Cloud computing. Microsoft
and and amazon have both had trouble
supporting their cloud computing efforts. Amazon has suffered DNS
attacks and Microsoft managed to loose a bunch of T-Mobile customer
data. Well, maybe it was some other company that Microsoft heired or
bought called Danger (Not touching that one.). The gist is, there was
no backup of any of the Sidekick data ... ever. Not just before a major
upgrade that went south. Not last week. Not last month. I really hope
some heads roll. I hope some one goes to jail for out and out fraud.
These issues have proven that Cloud Computing is not that much more
reliable than good old fashion computing. The issue is who can you
blame. It sucks to say "I lost our data." It is nice to say that
"Microsoft lost our data." In this case Microsoft is blaming a hardware
company for not backing up before an upgrade. You get the idea.
I use Gmail. That is cloud computing. I have all my contacts in
there. I also use Google Docs. I have a bunch of content in that
mechanism. There is an effort to provide the ability to simply dump
your content to a folder on your local drive as a backup. I can't wait.
I will definitely take advantage when I figure it out.
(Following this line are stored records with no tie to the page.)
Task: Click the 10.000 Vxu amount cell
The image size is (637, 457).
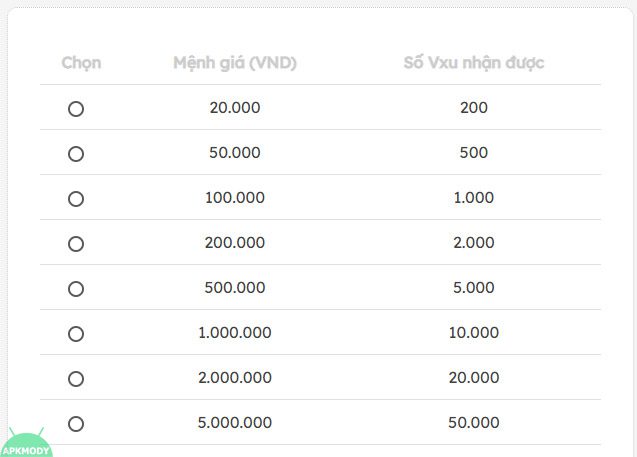Action: pyautogui.click(x=474, y=333)
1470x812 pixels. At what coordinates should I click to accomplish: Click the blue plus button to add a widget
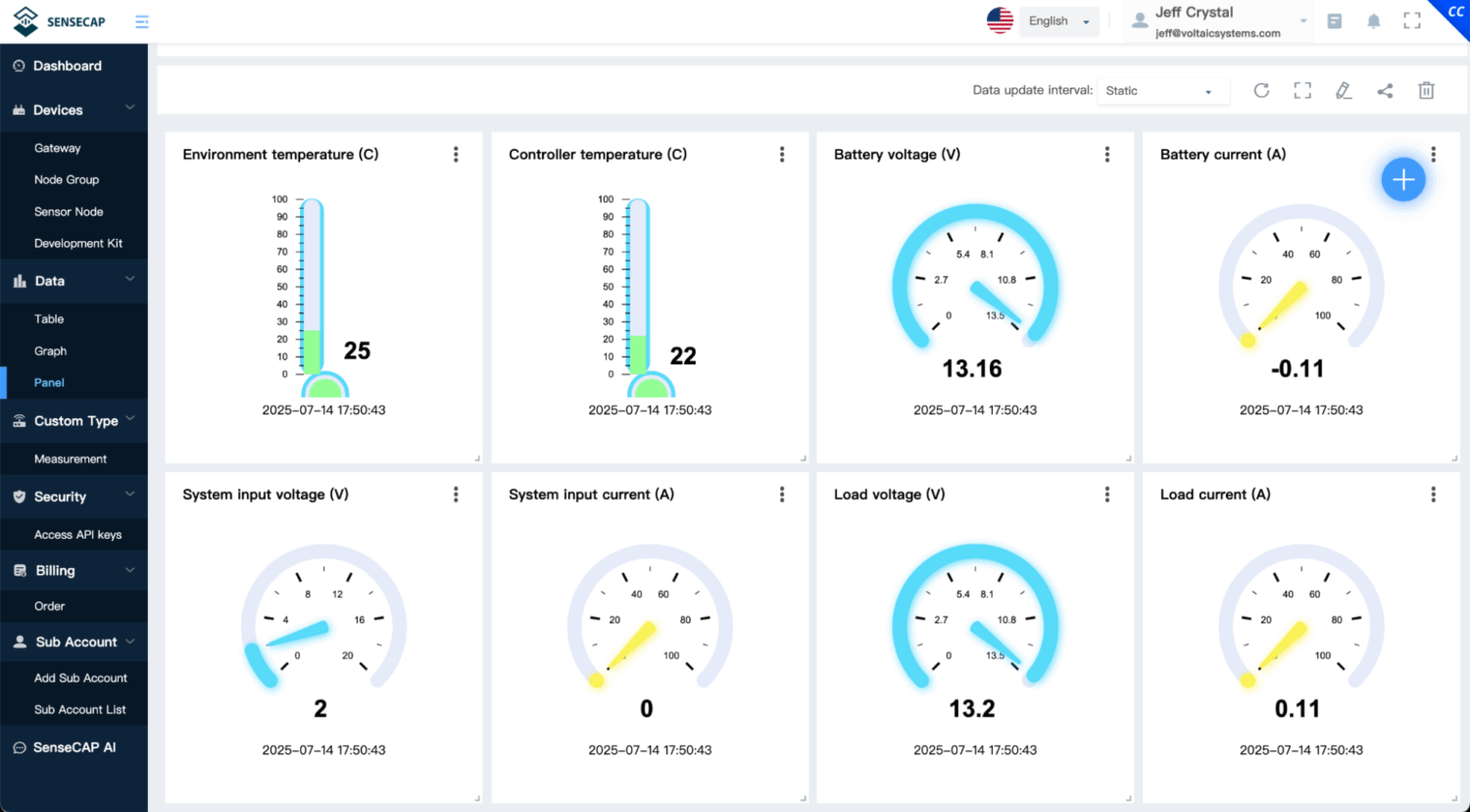pos(1403,179)
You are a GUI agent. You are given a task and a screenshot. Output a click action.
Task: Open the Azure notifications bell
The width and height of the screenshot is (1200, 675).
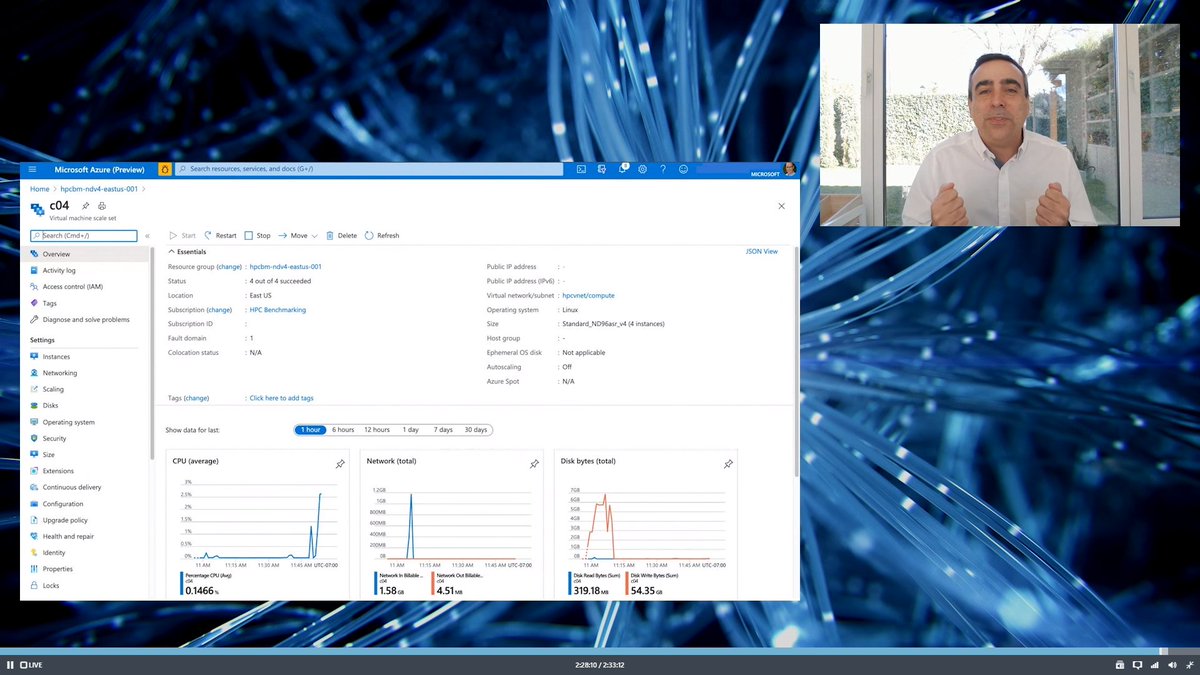[x=622, y=169]
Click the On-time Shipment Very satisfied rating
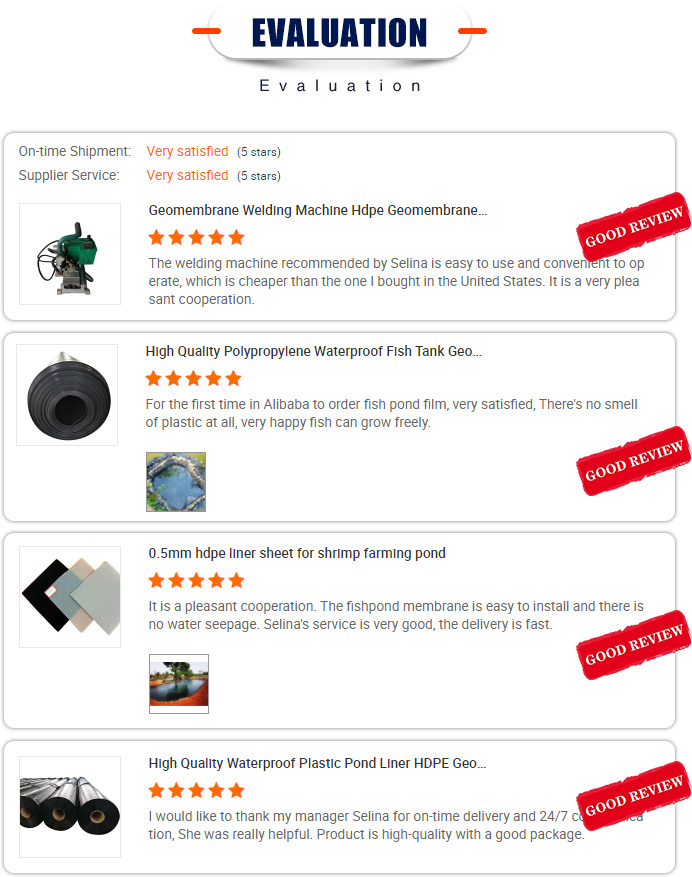The height and width of the screenshot is (877, 692). (187, 152)
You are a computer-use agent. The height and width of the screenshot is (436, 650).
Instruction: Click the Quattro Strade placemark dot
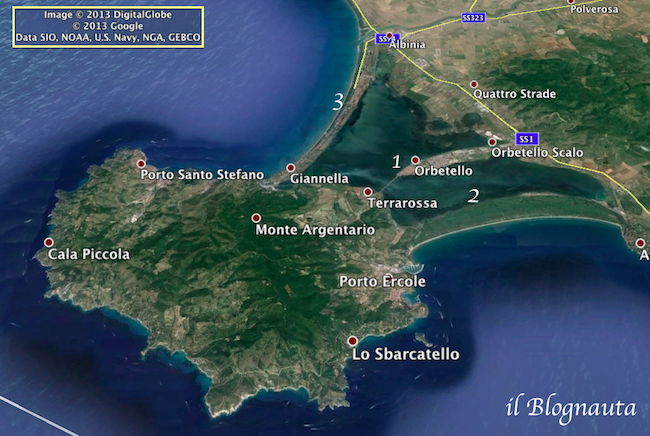(x=474, y=84)
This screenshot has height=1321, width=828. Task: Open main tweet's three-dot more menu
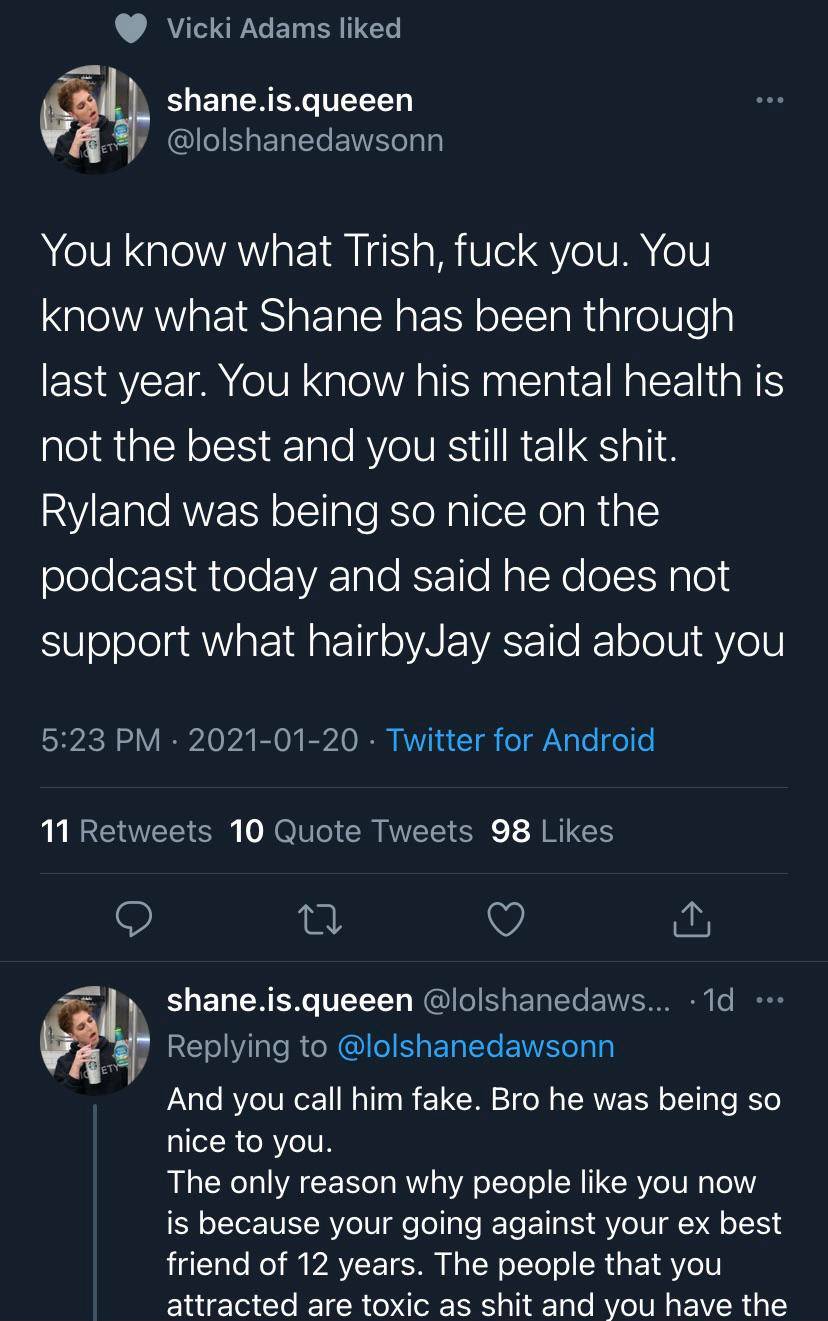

Someone at the office said "You would think Microsoft would have
their shit together and keep a backup of data." I answered basically "I
have used Microsoft products and I have no such faith in their work."
The rule is, keep local copies of important data. That is easy to say and difficult to practice. I do not know how to pull my information off of T-Mobile's site for example. They believe they have a vested interest in holding my data hostage so I will not leave their service. I wish someone would mandate a user bill of rights that says I have the right to take my data and business elsewhere. If you have hold of my data, you have to give it back to me in a useful and transferable format so I can take my business elsewhere with my data in hand.